I honestly keep thinking back to Armond White's and Melissa Tamminga's takes on the film (below). Armond White notes that this is his only good movie primarily because so much of it is left "undigested". But that lack of digestion reveals Tarantino to be conservative in so many ways (as former regular Melissa notes). Personally, I don't see how anyone can claim how backwards GREEN BOOK is while simultaneously praising just how subversive this is. It feels nothing more than wish fulfillment back to a day and age where women (as Melissa notes) fit in the Madonna/Whore dichotomy and men (specifically straight white men) were the ones who decided their fates.

This is the part where someone claims "well, it's Once Upon a Time which denotes a fairytale like story so it can be reductive of gender norms" but out of all of the possible scenarios, this is the one Tarantino chooses?
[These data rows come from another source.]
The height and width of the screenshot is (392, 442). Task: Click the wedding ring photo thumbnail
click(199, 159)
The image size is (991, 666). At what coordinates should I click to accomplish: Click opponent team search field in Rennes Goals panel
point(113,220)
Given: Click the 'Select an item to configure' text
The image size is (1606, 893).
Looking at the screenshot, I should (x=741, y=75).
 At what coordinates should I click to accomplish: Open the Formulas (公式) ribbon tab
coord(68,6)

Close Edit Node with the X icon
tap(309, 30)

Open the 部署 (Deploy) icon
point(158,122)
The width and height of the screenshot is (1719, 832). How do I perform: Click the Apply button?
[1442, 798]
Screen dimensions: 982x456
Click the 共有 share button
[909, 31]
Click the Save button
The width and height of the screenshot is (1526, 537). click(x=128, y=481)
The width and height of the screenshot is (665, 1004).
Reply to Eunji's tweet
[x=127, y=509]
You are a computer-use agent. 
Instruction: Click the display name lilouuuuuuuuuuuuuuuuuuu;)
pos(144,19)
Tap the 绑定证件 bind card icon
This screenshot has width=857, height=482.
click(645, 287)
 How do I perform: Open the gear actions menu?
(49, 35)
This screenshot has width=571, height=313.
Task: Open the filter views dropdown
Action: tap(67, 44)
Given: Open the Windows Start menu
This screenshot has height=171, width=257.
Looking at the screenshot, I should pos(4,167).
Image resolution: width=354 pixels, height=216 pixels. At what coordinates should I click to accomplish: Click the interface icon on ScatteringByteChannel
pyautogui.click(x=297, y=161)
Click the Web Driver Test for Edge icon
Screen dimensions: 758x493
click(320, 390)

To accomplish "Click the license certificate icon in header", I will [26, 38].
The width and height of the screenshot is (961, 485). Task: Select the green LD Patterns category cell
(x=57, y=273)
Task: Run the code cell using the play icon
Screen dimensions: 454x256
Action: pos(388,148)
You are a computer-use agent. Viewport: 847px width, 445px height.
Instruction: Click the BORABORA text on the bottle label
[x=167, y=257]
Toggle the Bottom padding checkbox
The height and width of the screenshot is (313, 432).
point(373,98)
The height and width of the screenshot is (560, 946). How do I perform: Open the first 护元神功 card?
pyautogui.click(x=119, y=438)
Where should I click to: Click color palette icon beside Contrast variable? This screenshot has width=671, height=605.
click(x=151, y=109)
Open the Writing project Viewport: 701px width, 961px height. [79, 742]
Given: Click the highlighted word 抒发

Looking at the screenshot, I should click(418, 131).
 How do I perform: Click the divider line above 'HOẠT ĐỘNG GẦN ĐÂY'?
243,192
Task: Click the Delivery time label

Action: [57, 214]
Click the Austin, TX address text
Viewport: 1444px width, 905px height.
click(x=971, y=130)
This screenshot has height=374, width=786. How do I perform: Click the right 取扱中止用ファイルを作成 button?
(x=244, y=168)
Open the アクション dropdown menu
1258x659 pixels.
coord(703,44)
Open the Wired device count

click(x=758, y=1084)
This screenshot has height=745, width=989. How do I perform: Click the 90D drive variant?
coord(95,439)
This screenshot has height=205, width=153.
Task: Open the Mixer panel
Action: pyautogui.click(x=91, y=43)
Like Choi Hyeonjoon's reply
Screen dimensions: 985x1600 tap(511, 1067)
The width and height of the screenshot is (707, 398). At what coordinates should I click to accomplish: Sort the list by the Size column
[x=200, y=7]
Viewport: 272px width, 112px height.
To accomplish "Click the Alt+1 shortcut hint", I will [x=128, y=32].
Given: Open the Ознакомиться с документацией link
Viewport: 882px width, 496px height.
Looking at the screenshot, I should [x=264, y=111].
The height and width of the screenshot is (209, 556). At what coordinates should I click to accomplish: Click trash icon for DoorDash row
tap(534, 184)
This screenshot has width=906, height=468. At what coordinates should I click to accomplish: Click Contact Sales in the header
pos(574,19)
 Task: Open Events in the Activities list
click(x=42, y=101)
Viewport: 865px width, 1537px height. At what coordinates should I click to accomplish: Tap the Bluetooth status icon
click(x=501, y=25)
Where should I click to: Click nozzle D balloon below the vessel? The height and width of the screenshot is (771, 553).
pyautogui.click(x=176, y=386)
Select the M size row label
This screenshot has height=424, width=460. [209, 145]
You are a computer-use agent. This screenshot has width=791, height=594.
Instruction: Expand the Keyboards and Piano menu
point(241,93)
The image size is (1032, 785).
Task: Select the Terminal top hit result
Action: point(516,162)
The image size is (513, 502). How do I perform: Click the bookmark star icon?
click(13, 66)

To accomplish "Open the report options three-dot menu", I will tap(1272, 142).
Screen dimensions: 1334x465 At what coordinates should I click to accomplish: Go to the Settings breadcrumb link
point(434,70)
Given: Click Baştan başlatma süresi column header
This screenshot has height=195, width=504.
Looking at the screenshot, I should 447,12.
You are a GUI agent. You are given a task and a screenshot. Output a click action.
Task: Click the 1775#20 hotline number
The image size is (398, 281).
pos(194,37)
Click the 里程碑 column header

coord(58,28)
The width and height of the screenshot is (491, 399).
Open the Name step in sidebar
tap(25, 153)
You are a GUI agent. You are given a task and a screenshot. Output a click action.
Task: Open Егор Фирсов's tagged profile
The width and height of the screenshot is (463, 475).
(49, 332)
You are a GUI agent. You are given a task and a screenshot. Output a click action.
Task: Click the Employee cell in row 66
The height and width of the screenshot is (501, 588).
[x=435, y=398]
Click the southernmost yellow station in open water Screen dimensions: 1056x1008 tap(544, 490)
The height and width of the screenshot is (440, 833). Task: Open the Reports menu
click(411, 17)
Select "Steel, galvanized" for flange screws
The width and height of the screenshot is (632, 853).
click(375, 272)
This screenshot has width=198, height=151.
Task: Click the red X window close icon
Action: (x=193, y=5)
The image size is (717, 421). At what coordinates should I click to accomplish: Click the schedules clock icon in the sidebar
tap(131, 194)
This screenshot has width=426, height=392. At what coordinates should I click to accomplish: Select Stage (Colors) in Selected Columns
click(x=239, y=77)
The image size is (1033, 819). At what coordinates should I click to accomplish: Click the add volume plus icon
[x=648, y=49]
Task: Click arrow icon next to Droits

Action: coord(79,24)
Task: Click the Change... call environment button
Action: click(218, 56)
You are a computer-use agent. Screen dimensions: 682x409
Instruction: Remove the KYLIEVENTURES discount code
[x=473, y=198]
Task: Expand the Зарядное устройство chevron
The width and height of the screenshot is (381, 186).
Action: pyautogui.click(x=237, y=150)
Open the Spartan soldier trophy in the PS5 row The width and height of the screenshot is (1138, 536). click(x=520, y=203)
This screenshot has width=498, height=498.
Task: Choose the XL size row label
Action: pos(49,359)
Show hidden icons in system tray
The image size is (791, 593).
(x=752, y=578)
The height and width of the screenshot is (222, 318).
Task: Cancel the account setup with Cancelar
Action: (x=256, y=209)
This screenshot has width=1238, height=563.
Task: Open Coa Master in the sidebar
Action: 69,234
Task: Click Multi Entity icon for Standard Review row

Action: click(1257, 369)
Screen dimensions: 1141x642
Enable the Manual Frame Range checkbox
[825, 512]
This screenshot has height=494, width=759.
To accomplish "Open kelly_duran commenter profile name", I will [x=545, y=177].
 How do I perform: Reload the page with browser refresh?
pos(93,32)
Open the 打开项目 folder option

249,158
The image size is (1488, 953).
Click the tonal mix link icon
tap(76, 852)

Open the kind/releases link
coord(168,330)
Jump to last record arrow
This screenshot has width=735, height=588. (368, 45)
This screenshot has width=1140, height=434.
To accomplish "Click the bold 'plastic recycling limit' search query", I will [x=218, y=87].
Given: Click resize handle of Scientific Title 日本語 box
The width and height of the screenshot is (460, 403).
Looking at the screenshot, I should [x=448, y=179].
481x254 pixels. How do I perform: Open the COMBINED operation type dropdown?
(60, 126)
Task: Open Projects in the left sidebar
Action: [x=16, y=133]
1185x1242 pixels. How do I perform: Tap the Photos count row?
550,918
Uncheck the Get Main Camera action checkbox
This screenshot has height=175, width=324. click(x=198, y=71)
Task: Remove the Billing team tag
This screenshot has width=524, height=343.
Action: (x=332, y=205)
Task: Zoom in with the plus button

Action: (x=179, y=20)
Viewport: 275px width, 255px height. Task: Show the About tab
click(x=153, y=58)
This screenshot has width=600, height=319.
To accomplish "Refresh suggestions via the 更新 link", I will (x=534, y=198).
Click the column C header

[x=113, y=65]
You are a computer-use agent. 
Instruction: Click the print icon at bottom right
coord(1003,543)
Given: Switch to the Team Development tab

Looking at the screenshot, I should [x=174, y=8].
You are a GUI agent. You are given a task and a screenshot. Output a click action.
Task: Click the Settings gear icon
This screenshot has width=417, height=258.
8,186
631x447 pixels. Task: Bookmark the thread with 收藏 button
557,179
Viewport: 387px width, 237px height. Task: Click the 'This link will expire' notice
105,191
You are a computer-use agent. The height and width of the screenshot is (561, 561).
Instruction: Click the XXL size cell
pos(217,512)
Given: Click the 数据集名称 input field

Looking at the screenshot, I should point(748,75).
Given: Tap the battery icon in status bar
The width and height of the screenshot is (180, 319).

In that way, I agree with Armond White and K. Austin Collins and many others that this is Tarantino at his most naked, but is that truly worthy of praise when the creation feels not out of line with Trumpian politics? The fact of the matter is that a great deal of the critical population is straight white men and their adoring reviews have exposed them of overlooking certain sociological implications. I wish I could call out a few of them but I think it would land on deaf ears. Is there anything that would wake them?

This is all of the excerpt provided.